I was amazed when I found out that Roger Moore had ripped the whole concept of Amigos off from Taco Time in Washington… I wonder if it’ll ever open in Lincoln and go head-to-head. They have one in Casper, a couple in Colorado, and one in Ames now. Food is definitely stronger than Amigos.
I really can’t agree strongly enough with these comments.
I grew up with Vals, I’ve come to realize that it’s different than other pizzas (like real New York pizza), but I still love it if for no other reason than nostalgia.
Still, I worked there in high school and college and the company is just chronically mismanaged.
For example, to their credit they might be one of the best restaurants in the country when it comes to food safety, but there’s a difference between cleaning and upkeep. Restaurants have crazy wear and tear, and need to be repaired and remodeled frequently, but they just ignore this. The floors would be sanitary, and I would eat off them, but they’d be old, peeling yellow linoleum. And the walls and woodwork at every vals now are just worn down and dinged.
They’re spread too thin, rumor has it they view the closing of a location as a badge of dishonor, so they keep all these small To-Gos open with a small staff that can’t really keep up, and when you pay low wages and don’t offer many hours you get poor employees.
Despite what was said above, they don’t freeze almost anything (except the thin crust pizzas), but that means that there’s a wide variation in taste, texture and consistency of crust, as pizza dough may be the most fickle thing on the planet.
It seems everyone in Lincoln loved the old sit down buffets, but they got rid of them.
Just to replaced them with these massive “grand” buffets full of Chinese food, tacos, BBQ. Served in the gross atmosphere you’d expect from a restaurant that charges admission.
I’ve been there a half dozen times and each time is worse, the whole dining experience is more like a theme park than a restaurant.

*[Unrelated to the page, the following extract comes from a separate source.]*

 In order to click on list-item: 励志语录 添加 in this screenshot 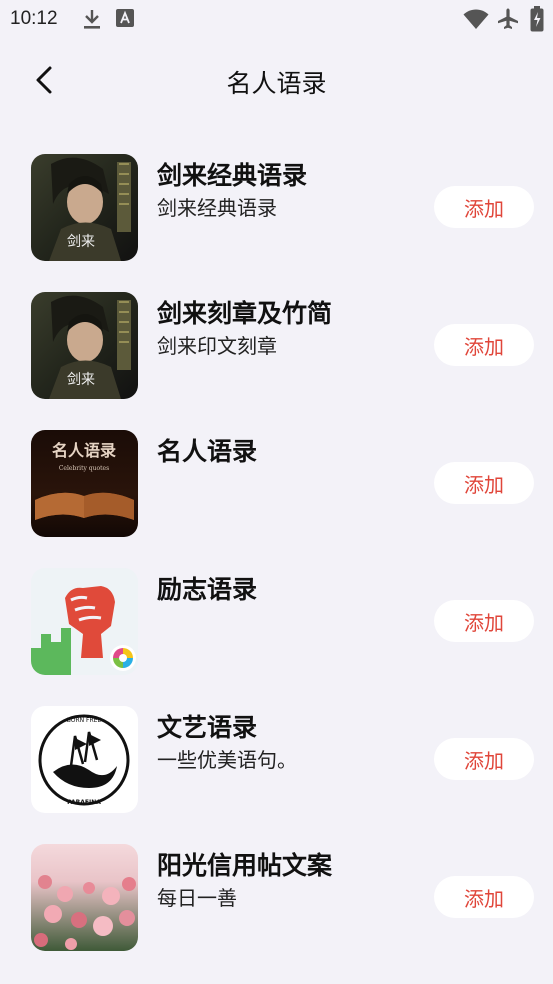, I will do `click(276, 635)`.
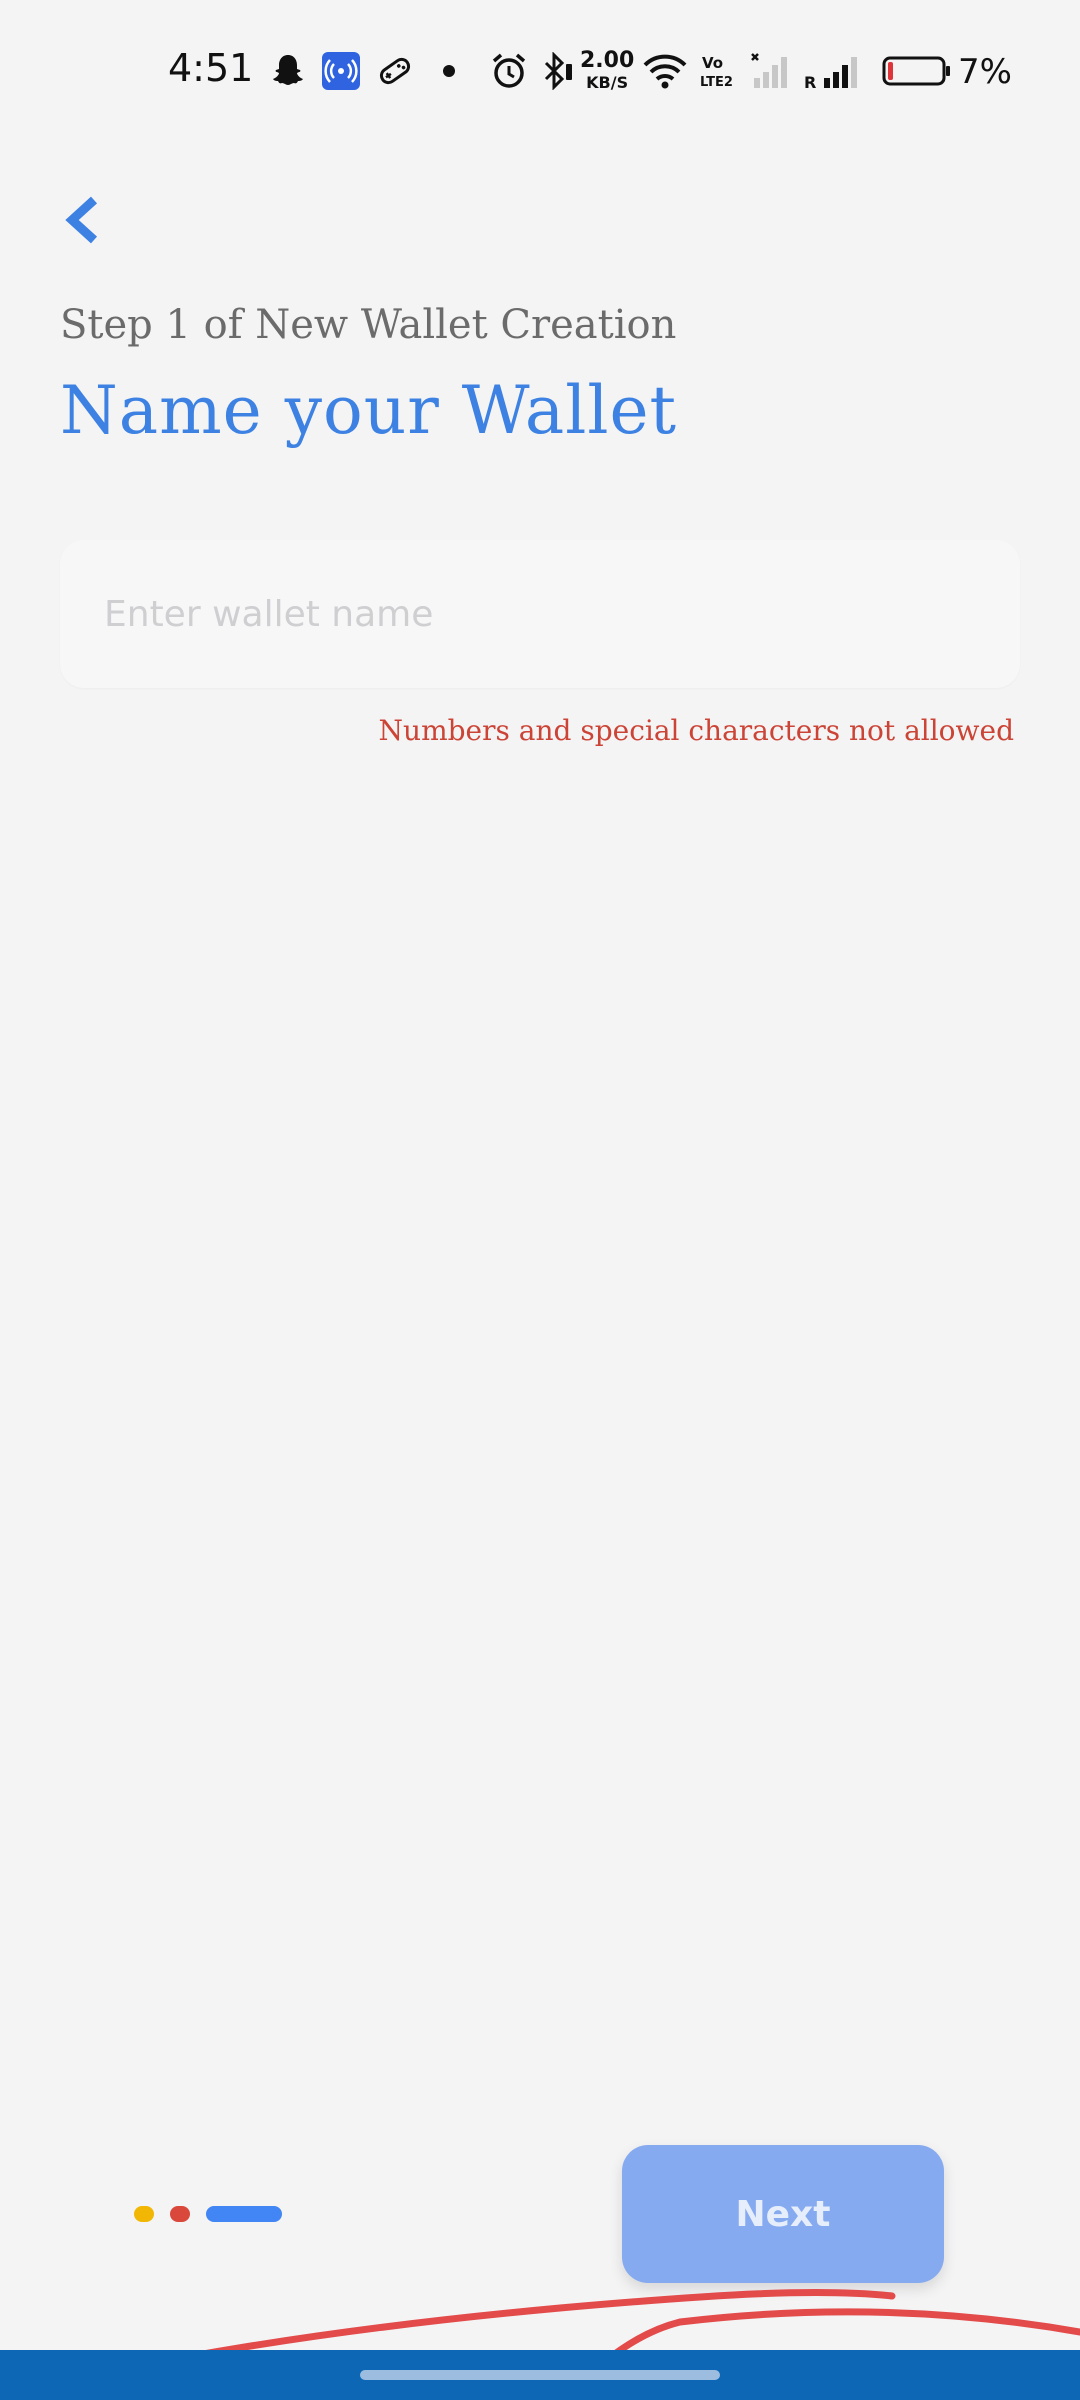 Image resolution: width=1080 pixels, height=2400 pixels. Describe the element at coordinates (712, 63) in the screenshot. I see `svg-text: Vo` at that location.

It’s like they have an identity crisis, do they want to be fast food? a fast causal place? The past decade has seen an explosion of these upscale, casual places and an appreciation for traditional local eateries, they should have capitalized on this and instead they botched it.
I worry they’re like Buick, they’re still doing OK because of tradition, but they’re customers are aging, and younger people have so many more options.
Maybe someone finally will feel there’s been enough erosion of the Valentino’s brand that they’ll take a shot an franchise a Pizza Ranch in Lincoln. I love Pizza Ranch. Good pizza, broasted chicken and a basic salad bar make for an excellent buffet.